Große Sportevents sorgen immer für eine erhöhte Nachfrage nach Fanartikeln – so auch die FIFA World Cup 2026. Für unabhängige Designer*innen ist das eine gute Gelegenheit: Designs mit Fußballbezug, Fanmotive und Grafiken rund um den Spieltag können in dieser Zeit besonders gefragt sein.
Gleichzeitig gilt: Achtet beim Veröffentlichen unbedingt auf Markenrechte. Wenn Ihr Designs mit Fußballbezug in Eurem Shop oder auf dem Spreadshirt Marktplatz anbieten möchtet, solltet Ihr wissen, wo kreative Inspiration aufhört und geschützte Markenelemente beginnen.
Designs mit Fußballbezug: grundsätzlich möglich – achtet auf Folgendes:
Mit wachsender Vorfreude auf das Turnier arbeiten viele von Euch bereits an sportlichen Motiven, Fan-Sprüchen und Designs rund um das Thema Fußball.
Dagegen ist grundsätzlich nichts einzuwenden.
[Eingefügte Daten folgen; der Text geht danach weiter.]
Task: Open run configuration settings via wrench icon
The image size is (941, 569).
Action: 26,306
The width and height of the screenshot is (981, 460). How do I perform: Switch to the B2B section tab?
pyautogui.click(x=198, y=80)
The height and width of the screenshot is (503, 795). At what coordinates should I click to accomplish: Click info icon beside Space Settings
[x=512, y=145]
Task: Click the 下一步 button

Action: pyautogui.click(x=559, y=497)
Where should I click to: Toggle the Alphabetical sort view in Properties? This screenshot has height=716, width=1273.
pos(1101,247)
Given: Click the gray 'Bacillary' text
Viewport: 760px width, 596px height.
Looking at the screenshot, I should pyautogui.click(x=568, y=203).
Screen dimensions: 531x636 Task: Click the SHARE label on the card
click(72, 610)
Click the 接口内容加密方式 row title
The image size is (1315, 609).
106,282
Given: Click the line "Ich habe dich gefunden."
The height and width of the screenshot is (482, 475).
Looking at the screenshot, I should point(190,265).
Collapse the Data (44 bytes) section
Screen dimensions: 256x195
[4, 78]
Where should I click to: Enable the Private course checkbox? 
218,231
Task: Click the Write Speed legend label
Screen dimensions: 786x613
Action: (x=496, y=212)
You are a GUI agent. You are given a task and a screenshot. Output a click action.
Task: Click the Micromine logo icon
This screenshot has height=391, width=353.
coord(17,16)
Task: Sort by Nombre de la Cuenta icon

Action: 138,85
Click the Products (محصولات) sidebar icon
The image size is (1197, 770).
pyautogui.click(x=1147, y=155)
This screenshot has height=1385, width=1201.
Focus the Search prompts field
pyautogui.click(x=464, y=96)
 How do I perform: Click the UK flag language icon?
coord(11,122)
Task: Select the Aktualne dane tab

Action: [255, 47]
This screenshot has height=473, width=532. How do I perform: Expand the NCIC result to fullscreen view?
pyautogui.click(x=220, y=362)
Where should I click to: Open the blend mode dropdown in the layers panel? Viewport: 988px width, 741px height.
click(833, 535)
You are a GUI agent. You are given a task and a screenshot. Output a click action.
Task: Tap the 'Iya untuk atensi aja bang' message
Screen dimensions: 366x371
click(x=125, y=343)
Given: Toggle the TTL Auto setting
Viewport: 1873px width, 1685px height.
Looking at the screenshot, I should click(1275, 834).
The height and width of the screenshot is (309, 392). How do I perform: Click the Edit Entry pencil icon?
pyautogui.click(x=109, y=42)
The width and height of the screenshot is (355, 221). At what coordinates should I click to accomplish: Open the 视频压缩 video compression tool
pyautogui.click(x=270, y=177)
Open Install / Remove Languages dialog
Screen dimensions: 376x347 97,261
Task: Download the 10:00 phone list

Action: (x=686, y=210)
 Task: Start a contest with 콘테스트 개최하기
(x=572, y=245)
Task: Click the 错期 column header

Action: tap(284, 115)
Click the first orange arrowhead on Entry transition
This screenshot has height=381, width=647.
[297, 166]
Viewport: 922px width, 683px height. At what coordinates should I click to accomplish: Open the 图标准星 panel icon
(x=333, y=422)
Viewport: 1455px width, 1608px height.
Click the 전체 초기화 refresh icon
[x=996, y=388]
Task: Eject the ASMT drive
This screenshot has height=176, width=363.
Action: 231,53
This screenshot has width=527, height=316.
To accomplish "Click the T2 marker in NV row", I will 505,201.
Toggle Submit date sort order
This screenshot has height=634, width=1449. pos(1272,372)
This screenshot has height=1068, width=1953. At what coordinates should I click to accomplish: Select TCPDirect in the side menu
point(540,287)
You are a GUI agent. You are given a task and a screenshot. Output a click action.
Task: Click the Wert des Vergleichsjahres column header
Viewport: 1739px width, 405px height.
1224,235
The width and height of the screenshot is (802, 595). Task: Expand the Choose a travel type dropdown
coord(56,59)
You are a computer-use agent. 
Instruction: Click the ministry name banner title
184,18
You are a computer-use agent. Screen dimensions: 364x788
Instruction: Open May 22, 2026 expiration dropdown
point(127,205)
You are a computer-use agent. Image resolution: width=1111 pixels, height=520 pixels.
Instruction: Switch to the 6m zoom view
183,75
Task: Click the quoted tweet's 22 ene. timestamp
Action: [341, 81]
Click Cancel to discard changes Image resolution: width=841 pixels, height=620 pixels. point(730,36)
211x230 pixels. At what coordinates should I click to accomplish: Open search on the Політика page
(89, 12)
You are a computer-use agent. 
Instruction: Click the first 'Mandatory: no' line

Problematisch wird es aber dann, wenn ein Design einen direkten Bezug zum offiziellen Turnier, zu dessen Branding oder zu geschützten Begriffen herstellt. Ohne Zustimmung der Rechteinhaber kann das eine Markenrechtsverletzung darstellen.
Was Ihr nicht verwenden solltet
Ohne entsprechende Erlaubnis solltet Ihr keine offiziell geschützten Elemente verwenden, die mit dem Turnier in Verbindung stehen.
Dazu gehören zum Beispiel:
- offizielle Event-Logos
- offizielle Embleme, Trophäen, Maskottchen oder andere geschützte Gestaltungselemente
- offizielle Turnierbezeichnungen oder geschützte Wortmarken
- das Branding offizieller Partner oder Sponsoren
- Wort- oder Bildkombinationen, die einen offiziellen Bezug zum Turnier nahelegen
Seid außerdem vorsichtig bei Kombinationen mit Gastgeberländern, Austragungsorten, der Jahreszahl 2026 oder typischen Begriffen aus dem Fußballkontext, wenn dadurch insgesamt ein klarer Bezug zum offiziellen Event entsteht.
Auch angelehnte Designs können problematisch sein
Selbst wenn Ihr nicht das exakte Logo oder die offizielle Bezeichnung verwendet, kann ein Design rechtlich problematisch sein, wenn es geschütztem Branding zu stark ähnelt.
Das gilt vor allem für Designs mit:
- visuellen Elementen, die stark an das offizielle Event-Branding erinnern
- Symbolen oder Layouts, die erkennbar an offizielle Vorlagen angelehnt sind
- Formulierungen, die eine offizielle Partnerschaft, Empfehlung oder Verbindung nahelegen
- sehr ähnlichen Neuinterpretationen geschützter Logos oder Marken
Ein Design muss keine exakte Kopie sein, um rechtliche Risiken mit sich zu bringen.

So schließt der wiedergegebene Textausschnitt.